Any picture in the listing is left out of the copy; all else is duplicated exactly.
═══ MATERIAL SHOWN ═══
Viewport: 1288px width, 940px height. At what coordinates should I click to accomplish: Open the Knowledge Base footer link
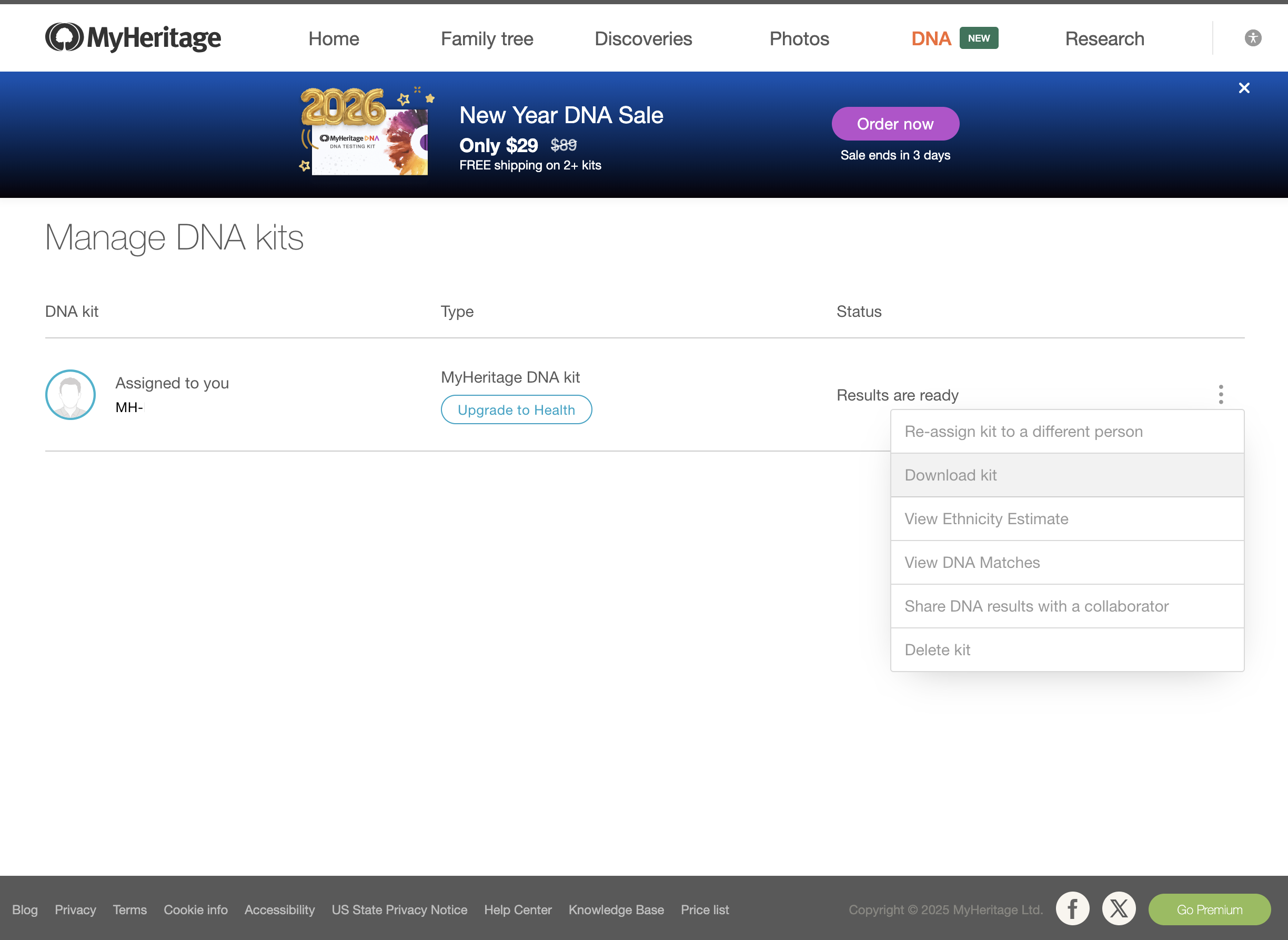click(617, 909)
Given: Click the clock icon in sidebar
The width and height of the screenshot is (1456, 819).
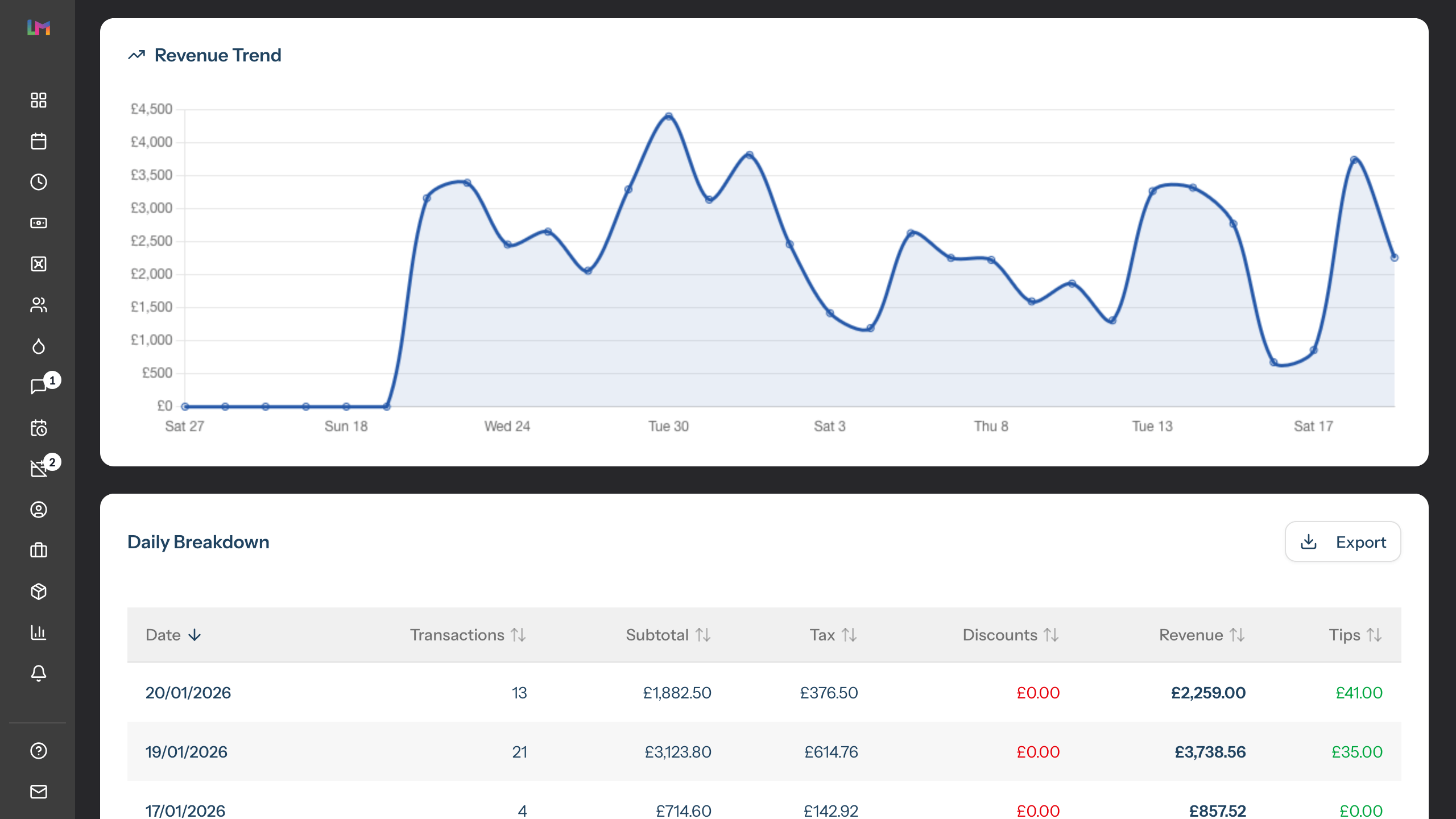Looking at the screenshot, I should pyautogui.click(x=38, y=182).
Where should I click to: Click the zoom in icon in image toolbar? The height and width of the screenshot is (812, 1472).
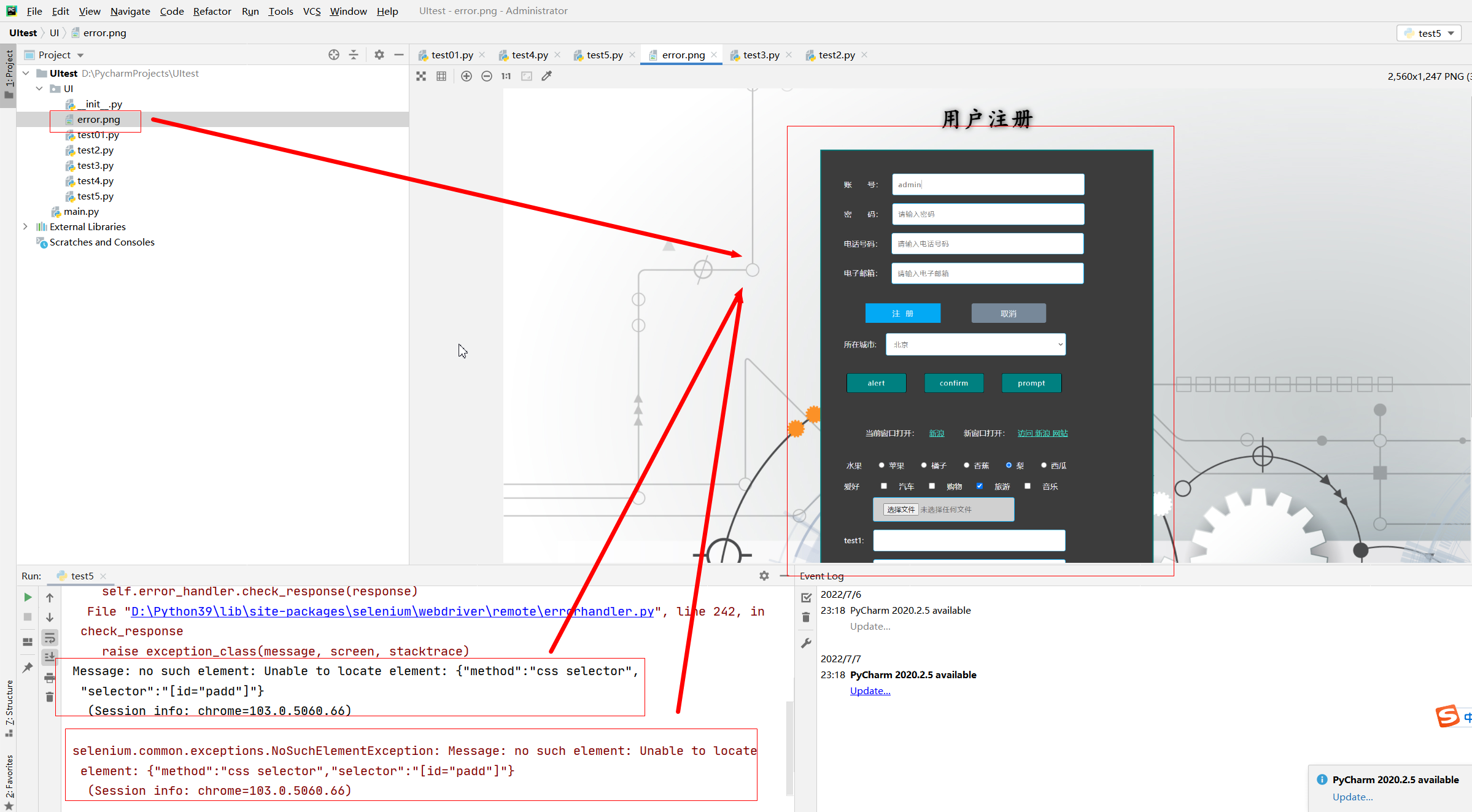click(467, 76)
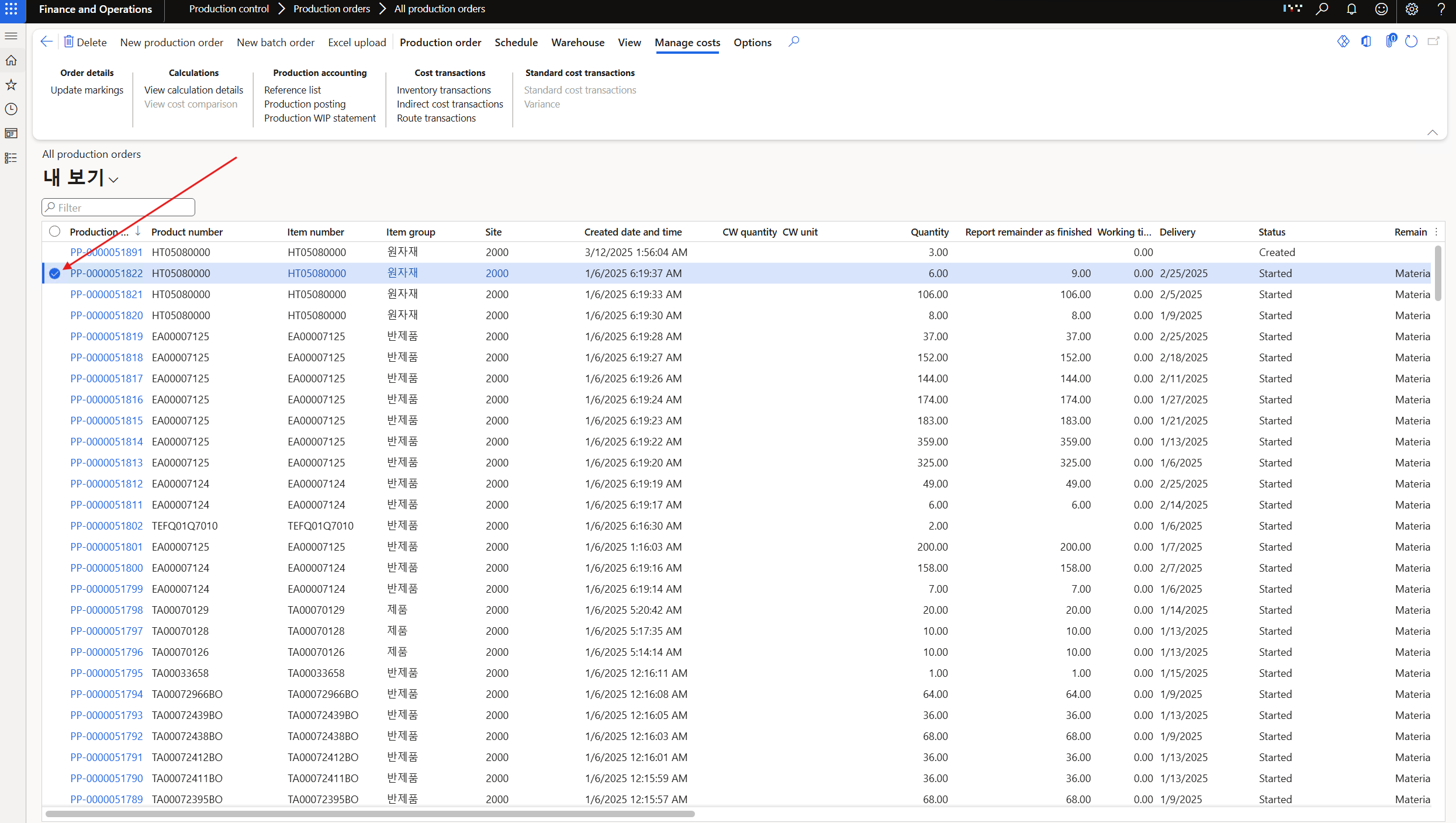Viewport: 1456px width, 823px height.
Task: Open Workspaces icon in sidebar
Action: point(11,133)
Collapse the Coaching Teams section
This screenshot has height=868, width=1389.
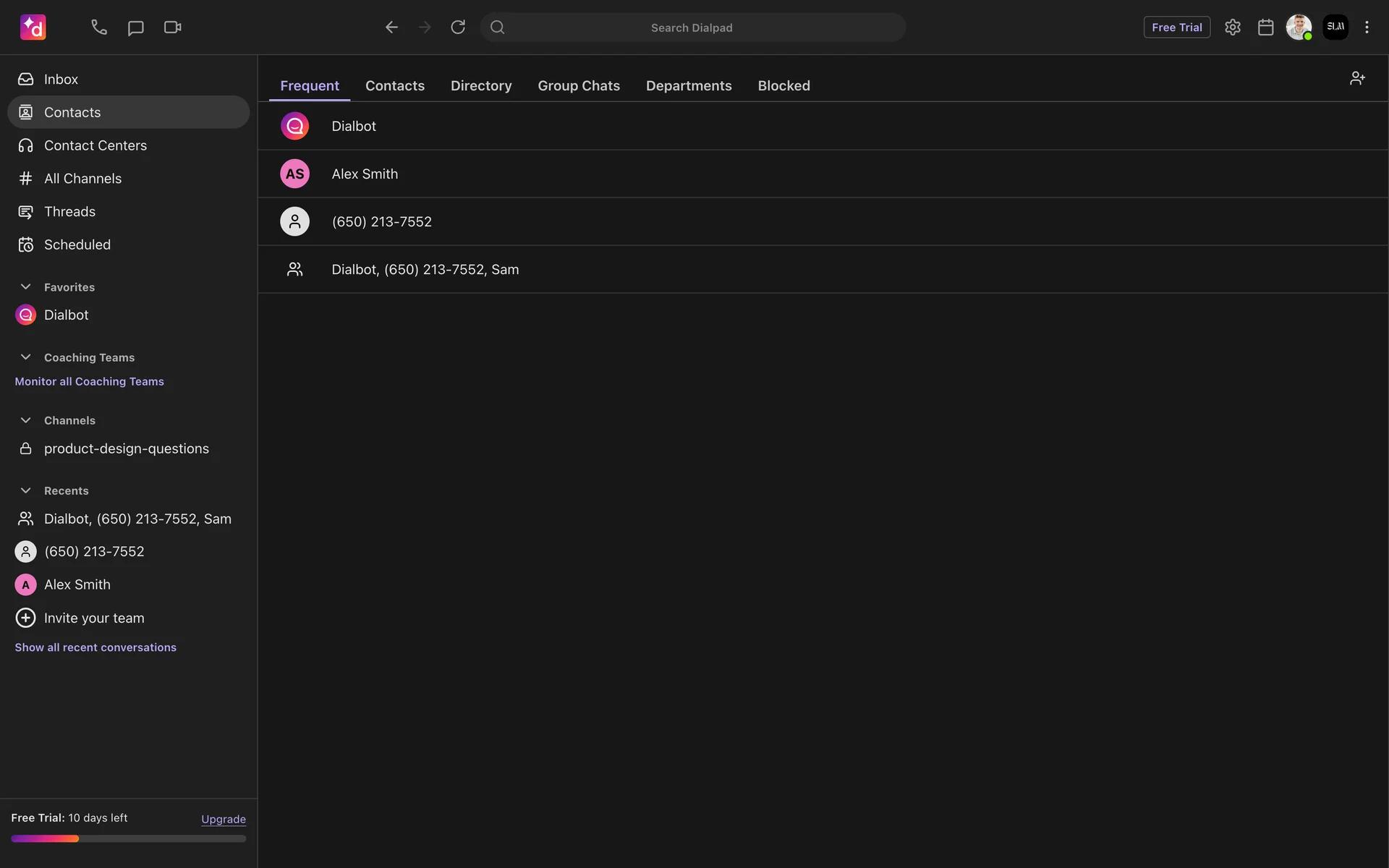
═══
## FINISHED EXERCISE
Viewport: 1288px width, 940px height. At what coordinates should I click to accomplish: Open the Knowledge Base footer link
click(617, 909)
Given: Click the clock icon in sidebar
The width and height of the screenshot is (1456, 819).
Looking at the screenshot, I should pyautogui.click(x=38, y=182).
Where should I click to: Click the zoom in icon in image toolbar? The height and width of the screenshot is (812, 1472).
click(467, 76)
Viewport: 1456px width, 823px height.
Task: Open Workspaces icon in sidebar
Action: point(11,133)
Collapse the Coaching Teams section
This screenshot has height=868, width=1389.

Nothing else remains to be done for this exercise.